_Task goal_. Each entry below should be printed exactly, with every image left out.

_Task inputs_.
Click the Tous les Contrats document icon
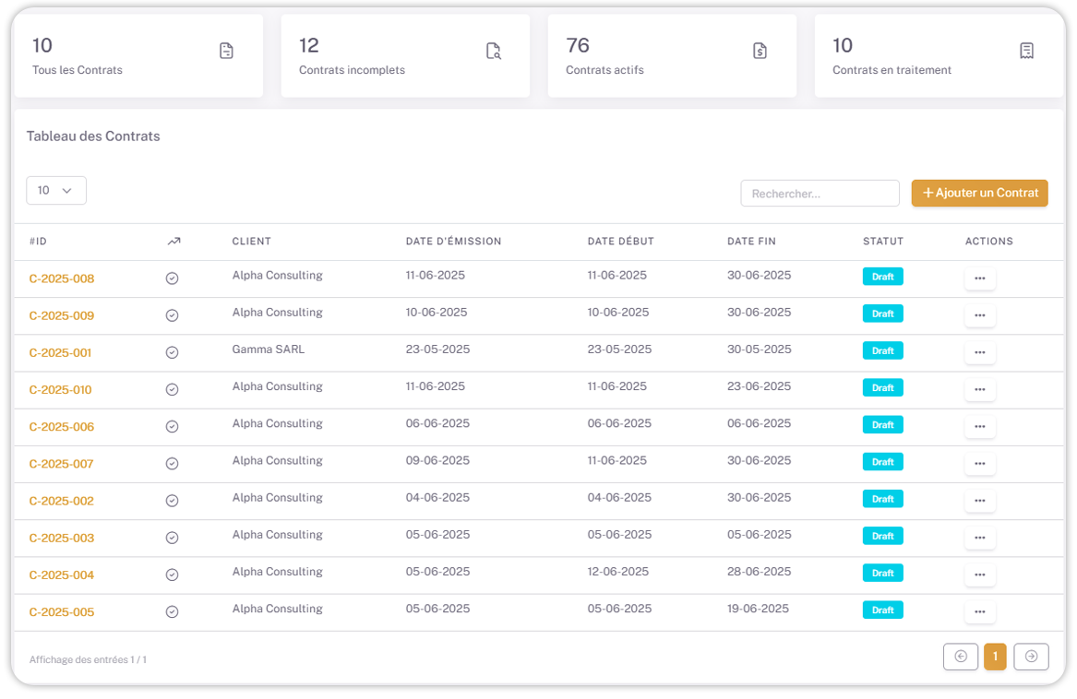click(x=226, y=51)
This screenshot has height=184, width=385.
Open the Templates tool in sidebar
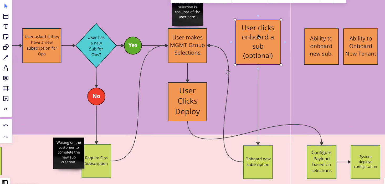[6, 16]
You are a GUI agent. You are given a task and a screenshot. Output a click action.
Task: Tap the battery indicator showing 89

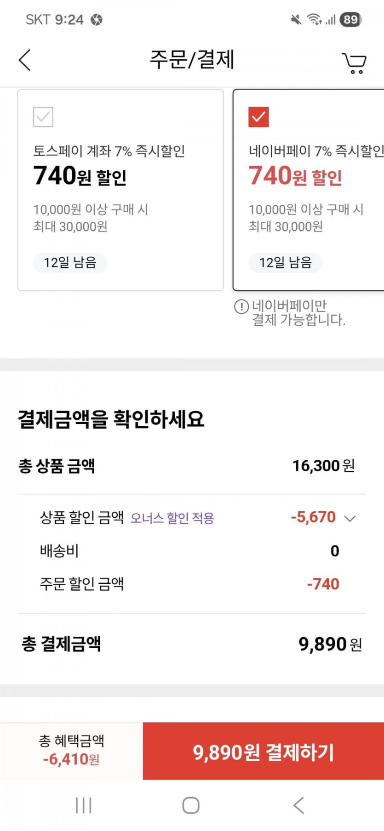click(350, 19)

_Your response_.
Click the Tous les Contrats document icon
click(x=226, y=51)
This screenshot has height=184, width=385.
Open the Templates tool in sidebar
[6, 16]
You are a GUI agent. You are given a task and a screenshot. Output a click action.
Task: Tap the battery indicator showing 89

click(350, 19)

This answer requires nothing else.